На мгновение резная дверца исчезает, а потом появляется вновь. Делаю шаг назад, обратно в туман. Я уже почти привыкла к его стылому холоду.
– Ева! Ева, что ты наделала?…
Голос смутно знакомый. Туман злится, наливается багрянцем, не хочет отпускать. К кому?…
– Ева-королева…
К Вовке! Там, за резной дверцей, не только боль, там он – мой единственный и любимый. А я от него по-английски…
Дверная ручка удобно ложится в ладонь, позади с надрывом стонет туман, а впереди невыносимо яркий свет. Ну! Я же королева, я сумею…
…Больно. Все болит, до последней клеточки, голова особенно. А в горле саднит и что-то мешает. Мне бы глаза открыть, да страшно. Вдруг и глазам будет больно. Не стану открывать…
– Да как же так, да что же это? – Голос знакомый: сбивчивый, срывающийся в крик. Как же ее звали, эту девочку? Ольга Владимировна… – Ведь не должен был аппарат отключиться, в нем же аккумулятор, и еще запасной генератор… Надежное все, импортное. А со знакомой вашей что? Может, ее током шандарахнуло? Дайте мне посмотреть! Да пустите же! Ой, мамочки, что будет…
От голоса боль усиливается многократно, и в носу щекотно, чихнуть хочется. Это что же со мной? Впрямь, что ли, током шандарахнуло? И почему в горле так сухо и глотать что-то мешает?… А Вовка где?
Вовка! Это ж ради него все, из-за него я вернулась. И лежу тут с закрытыми глазами, как последняя дура…

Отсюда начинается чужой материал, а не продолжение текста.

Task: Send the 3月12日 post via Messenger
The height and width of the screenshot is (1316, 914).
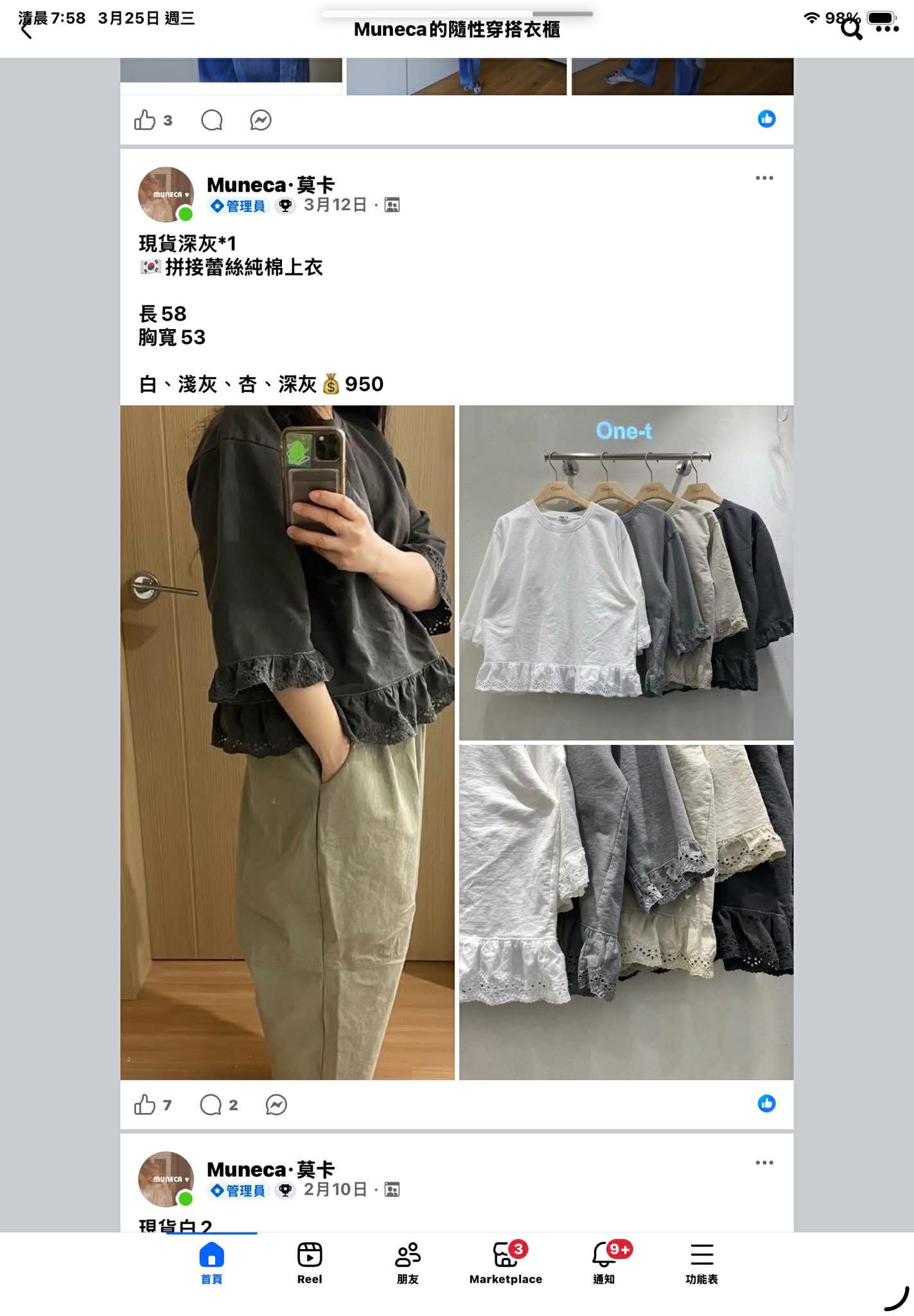Action: (276, 1105)
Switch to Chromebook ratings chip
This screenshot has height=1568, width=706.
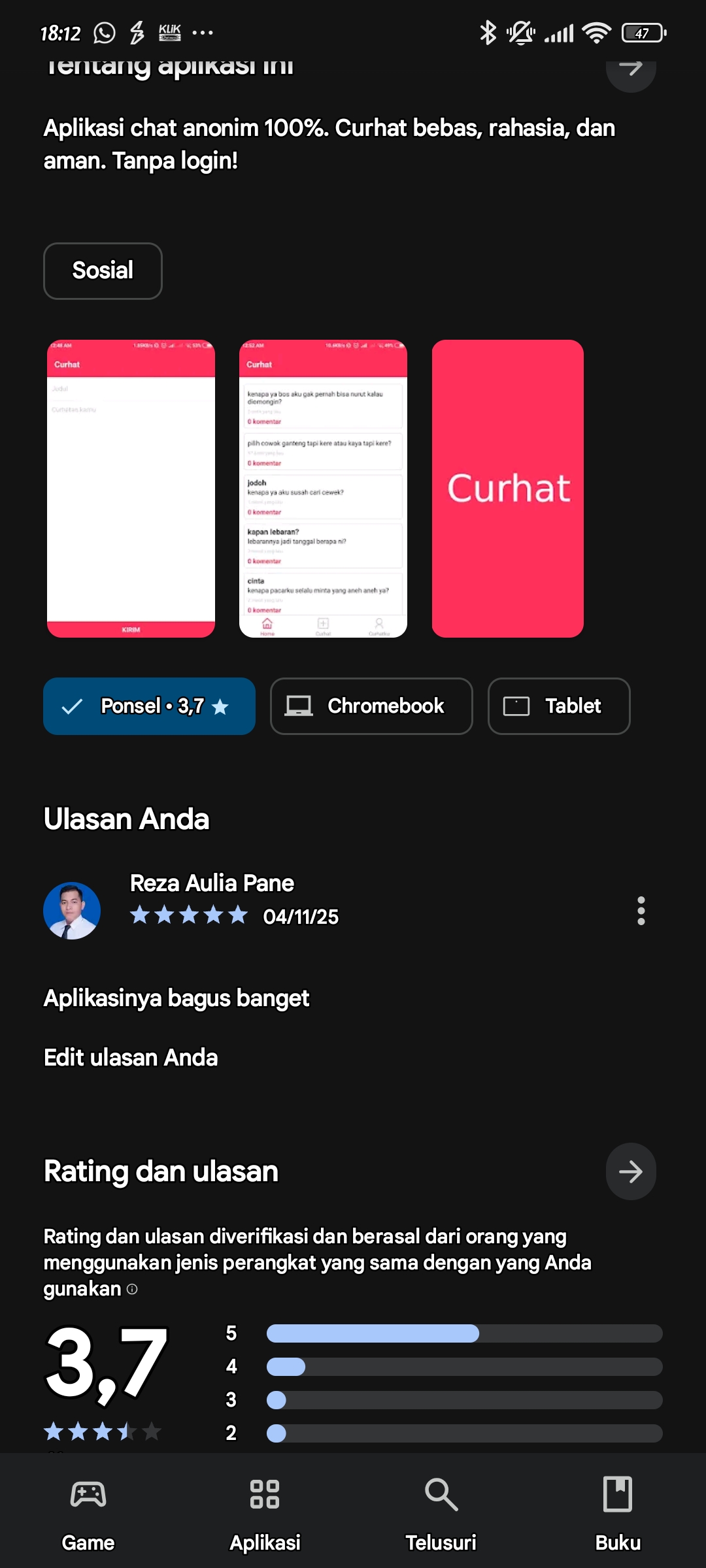point(371,706)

Глазам не больно. Впрочем, только им, кажется, и не больно. А вот голову повернуть… Собираю волю в кулак, поворачиваю…
Стеклянная стена, на ней блики от подмигивающей зелеными огоньками бандуры. Белый кафельный пол, на полу – я. Нет, не совсем на полу, в Вовкиных объятиях, он гладит меня по волосам, шепчет что-то на ухо. А я ничего не чувствую, и не слышу, и смотрю на него откуда-то сверху. На него и на себя… Это что же, значит, у меня получилось?…
Получилось. Вон та, настоящая Ева, в себя приходит и Вовку оттолкнуть пытается. Ну, конечно, кто ей Вовка – чужой человек! Сказать, что ли, чтобы прекратил обнимать в моем присутствии незнакомую барышню?
Сказать не получается. В горле у меня пластиковая трубка, и в носу тоже, и еще страшно подумать, в каких местах. Даже обидно, что в такой торжественный момент меня вроде как и нет…
– Ой, божечки! Да она же в себя пришла! – Надо мной склоняется медсестра. В густо подведенных глазах недоверчивое удивление. – Эй, вы меня слышите?
Зачем же так орать? Слышу, просто ответить не могу из-за трубки этой чертовой.
– Надо Валентину Иосифовичу срочно звонить и дежурному врачу. – Девочка бормочет что-то непонятное, медицинское, мечется между мной и другой Евой.
Тезке моей уже лучше, я вижу. Она теперь не лежит, а сидит, вертит головой из стороны в сторону и на призрак нисколько не похожа. Отчего-то хочется плакать. Наверное, и плачу, потому что щекам горячо и мокро.